• _Instructions for the task_
In the listing below, start your output at the line with "[Резултат] (203, 106)" and end it after the line with "Find A Show (595, 31)", copying every line exactly.

#####

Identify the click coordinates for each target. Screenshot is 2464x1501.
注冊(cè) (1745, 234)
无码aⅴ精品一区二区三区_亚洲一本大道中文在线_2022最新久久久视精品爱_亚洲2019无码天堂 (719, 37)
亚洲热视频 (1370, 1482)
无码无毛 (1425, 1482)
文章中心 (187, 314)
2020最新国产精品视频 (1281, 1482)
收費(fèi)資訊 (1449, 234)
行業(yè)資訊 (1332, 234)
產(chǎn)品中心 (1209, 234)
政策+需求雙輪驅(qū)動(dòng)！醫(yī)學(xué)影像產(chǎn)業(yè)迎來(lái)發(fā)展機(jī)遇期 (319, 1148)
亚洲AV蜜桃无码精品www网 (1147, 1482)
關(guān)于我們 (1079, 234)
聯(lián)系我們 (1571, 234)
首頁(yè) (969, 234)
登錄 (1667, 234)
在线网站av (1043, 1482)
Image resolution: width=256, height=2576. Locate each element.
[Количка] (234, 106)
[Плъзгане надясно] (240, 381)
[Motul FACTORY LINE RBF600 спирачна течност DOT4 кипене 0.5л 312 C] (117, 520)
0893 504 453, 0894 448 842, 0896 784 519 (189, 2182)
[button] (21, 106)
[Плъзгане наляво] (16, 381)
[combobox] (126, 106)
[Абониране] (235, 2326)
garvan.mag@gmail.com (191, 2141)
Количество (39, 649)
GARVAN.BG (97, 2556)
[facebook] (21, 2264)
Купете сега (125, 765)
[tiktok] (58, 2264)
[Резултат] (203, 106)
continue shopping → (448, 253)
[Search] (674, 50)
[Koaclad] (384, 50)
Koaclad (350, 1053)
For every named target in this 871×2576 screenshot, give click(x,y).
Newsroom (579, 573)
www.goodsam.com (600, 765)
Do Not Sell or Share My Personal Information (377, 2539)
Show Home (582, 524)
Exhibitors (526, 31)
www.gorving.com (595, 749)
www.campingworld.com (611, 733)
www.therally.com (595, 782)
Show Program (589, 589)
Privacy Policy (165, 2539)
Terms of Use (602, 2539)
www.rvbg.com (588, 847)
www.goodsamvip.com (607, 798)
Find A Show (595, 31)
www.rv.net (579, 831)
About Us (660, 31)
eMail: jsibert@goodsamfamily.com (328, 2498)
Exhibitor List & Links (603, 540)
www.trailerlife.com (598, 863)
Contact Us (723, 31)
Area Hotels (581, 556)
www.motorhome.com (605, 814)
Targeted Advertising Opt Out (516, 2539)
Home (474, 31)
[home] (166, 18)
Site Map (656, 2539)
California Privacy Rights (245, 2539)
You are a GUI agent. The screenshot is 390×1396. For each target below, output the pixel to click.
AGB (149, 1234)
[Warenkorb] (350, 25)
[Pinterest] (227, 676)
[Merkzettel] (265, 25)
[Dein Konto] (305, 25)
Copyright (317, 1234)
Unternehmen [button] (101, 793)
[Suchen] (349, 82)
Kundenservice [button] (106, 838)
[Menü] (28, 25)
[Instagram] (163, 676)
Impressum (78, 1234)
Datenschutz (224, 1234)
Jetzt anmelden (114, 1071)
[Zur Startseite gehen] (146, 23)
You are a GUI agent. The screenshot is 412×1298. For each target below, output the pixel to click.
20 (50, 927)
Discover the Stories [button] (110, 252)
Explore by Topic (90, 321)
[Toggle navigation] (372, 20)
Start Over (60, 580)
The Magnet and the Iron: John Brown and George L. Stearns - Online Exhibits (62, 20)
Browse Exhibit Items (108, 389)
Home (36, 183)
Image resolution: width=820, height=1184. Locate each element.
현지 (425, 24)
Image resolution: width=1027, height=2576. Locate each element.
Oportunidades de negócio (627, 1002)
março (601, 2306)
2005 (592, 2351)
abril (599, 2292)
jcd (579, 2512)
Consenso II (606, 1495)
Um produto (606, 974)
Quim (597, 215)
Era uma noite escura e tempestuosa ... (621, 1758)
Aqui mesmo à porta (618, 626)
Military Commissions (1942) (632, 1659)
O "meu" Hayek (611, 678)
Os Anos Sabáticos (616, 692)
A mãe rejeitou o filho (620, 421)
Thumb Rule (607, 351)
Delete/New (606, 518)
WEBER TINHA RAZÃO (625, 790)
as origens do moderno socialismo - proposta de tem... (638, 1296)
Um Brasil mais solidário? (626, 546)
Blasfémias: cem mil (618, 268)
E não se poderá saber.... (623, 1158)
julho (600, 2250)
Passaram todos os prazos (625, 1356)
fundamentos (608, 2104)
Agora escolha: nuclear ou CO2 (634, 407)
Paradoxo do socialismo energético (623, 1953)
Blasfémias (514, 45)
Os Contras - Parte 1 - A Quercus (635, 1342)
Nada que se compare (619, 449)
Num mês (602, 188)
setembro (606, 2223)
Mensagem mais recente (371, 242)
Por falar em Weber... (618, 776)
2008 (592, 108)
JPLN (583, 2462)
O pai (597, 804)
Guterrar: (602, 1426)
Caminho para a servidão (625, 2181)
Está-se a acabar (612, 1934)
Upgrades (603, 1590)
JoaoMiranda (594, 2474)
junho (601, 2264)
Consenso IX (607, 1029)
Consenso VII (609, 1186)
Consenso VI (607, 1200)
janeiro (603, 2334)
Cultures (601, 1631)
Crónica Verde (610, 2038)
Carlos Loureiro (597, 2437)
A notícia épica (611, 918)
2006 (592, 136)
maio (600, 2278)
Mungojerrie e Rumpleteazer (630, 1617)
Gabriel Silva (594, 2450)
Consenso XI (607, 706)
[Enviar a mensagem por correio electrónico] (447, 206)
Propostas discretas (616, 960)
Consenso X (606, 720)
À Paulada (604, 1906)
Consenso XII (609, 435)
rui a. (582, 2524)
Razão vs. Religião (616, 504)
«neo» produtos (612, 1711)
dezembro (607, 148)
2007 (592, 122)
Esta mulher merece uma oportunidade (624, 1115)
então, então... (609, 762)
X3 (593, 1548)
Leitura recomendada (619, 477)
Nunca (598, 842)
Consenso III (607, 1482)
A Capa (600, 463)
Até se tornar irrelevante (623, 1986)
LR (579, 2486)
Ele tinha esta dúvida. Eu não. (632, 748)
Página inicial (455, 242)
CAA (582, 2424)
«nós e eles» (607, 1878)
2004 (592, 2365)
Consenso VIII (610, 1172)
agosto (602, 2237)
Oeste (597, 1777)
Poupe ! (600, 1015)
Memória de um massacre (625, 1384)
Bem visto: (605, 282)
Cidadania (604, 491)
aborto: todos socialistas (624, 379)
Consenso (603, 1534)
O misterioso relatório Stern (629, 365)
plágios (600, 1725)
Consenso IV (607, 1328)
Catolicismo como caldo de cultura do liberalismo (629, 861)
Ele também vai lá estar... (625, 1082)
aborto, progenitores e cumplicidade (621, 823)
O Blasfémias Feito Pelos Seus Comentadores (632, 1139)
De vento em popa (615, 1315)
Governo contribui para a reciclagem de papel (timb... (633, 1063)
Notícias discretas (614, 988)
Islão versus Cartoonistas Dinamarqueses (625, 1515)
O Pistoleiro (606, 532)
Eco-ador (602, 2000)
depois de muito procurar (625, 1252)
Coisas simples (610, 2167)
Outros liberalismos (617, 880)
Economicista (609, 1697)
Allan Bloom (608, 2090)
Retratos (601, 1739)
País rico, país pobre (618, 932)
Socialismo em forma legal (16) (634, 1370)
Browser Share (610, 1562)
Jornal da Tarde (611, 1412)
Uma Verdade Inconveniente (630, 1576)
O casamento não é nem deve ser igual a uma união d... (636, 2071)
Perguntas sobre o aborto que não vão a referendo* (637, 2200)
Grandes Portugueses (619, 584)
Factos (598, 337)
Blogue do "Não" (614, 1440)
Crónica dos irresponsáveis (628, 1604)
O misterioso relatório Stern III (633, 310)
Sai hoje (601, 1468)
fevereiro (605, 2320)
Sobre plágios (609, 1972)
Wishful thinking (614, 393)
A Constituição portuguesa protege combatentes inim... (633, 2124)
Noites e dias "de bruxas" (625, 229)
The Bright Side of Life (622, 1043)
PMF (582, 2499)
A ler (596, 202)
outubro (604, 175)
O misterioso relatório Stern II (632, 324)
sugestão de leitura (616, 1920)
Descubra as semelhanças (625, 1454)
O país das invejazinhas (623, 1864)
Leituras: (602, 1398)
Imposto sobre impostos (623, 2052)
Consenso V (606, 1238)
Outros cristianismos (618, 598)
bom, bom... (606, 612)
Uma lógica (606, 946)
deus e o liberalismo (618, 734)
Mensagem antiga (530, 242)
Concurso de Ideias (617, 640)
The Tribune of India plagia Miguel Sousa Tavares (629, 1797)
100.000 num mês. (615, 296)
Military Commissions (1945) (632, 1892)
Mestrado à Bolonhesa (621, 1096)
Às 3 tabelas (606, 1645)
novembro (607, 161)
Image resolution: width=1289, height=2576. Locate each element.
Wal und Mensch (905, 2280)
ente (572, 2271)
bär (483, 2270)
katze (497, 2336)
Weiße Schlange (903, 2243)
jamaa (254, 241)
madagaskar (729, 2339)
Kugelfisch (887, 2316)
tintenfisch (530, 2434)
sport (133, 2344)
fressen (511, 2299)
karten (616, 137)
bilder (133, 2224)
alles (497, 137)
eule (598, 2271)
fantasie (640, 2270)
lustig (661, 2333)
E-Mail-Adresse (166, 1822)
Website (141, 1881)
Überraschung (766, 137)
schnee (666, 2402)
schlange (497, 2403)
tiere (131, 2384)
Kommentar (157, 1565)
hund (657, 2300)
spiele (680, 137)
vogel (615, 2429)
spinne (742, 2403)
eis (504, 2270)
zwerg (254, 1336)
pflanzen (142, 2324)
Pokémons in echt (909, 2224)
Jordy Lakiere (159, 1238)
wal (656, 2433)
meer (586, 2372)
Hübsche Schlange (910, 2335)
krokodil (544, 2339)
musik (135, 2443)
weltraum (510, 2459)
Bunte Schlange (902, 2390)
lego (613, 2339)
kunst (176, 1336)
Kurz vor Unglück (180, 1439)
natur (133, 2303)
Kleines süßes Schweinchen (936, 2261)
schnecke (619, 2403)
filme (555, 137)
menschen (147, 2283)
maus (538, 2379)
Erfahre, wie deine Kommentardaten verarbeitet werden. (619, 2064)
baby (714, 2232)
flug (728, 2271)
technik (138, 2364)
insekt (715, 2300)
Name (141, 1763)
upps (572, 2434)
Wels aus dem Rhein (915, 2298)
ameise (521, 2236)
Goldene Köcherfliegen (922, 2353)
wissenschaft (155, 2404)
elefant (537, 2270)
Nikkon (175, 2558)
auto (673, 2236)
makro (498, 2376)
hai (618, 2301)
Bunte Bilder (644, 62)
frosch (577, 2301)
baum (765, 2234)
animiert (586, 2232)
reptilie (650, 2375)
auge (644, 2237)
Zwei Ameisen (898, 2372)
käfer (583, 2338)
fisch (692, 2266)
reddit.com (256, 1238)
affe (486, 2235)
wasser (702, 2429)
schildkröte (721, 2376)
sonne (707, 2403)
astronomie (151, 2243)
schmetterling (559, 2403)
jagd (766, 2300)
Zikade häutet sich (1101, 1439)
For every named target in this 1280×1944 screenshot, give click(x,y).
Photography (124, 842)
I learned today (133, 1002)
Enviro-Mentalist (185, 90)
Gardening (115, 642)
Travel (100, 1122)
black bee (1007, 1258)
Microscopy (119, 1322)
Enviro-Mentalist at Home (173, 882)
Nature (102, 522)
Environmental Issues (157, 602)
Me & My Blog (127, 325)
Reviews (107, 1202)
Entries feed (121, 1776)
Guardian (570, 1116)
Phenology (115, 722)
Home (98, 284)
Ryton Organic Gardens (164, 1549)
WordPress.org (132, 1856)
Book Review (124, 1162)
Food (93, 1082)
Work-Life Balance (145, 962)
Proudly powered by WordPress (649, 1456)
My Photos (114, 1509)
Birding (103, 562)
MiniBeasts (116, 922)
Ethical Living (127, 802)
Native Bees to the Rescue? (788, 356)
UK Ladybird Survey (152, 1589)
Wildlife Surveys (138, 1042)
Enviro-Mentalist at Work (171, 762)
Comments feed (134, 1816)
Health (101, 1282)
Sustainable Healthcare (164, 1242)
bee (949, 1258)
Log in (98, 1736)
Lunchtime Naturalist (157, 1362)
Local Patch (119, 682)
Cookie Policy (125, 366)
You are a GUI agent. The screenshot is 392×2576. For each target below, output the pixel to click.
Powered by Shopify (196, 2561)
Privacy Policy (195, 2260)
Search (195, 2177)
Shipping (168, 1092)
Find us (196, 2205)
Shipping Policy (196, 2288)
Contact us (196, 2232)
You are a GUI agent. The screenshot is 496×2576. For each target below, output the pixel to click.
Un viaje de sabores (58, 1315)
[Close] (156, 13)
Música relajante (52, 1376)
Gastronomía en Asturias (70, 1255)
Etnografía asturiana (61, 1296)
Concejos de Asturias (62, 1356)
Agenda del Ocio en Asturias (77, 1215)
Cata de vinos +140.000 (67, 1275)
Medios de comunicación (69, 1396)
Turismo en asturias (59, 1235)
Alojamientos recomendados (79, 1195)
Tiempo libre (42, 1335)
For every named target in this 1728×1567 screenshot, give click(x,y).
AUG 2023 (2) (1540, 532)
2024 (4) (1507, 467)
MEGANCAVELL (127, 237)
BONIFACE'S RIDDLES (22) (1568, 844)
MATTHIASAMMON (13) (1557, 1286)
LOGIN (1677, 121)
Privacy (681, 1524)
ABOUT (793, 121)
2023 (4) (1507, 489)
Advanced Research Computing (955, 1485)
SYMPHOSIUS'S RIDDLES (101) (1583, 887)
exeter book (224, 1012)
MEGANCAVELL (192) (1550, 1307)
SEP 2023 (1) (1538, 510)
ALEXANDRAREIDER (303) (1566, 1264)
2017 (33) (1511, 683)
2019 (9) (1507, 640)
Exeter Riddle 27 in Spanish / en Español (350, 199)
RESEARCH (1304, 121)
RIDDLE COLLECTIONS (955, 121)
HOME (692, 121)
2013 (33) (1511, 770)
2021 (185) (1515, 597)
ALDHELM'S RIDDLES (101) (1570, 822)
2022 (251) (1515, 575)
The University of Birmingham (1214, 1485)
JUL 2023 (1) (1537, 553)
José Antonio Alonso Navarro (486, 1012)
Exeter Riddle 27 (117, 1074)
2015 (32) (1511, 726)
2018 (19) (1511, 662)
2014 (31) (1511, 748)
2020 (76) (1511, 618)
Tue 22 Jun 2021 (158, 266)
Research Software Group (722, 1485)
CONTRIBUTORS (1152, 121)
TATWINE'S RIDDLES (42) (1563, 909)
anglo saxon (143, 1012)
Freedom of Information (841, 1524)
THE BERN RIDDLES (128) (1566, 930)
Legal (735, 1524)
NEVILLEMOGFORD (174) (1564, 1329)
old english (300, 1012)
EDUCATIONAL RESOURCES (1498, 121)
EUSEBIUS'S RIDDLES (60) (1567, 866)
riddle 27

#####

• _Result of this task_
[Резултат] (203, 106)
continue shopping → (448, 253)
[Search] (674, 50)
[Koaclad] (384, 50)
Koaclad (350, 1053)
For every named target in this 871×2576 screenshot, give click(x,y).
Newsroom (579, 573)
www.goodsam.com (600, 765)
Do Not Sell or Share My Personal Information (377, 2539)
Show Home (582, 524)
Exhibitors (526, 31)
www.gorving.com (595, 749)
www.campingworld.com (611, 733)
www.therally.com (595, 782)
Show Program (589, 589)
Privacy Policy (165, 2539)
Terms of Use (602, 2539)
www.rvbg.com (588, 847)
www.goodsamvip.com (607, 798)
Find A Show (595, 31)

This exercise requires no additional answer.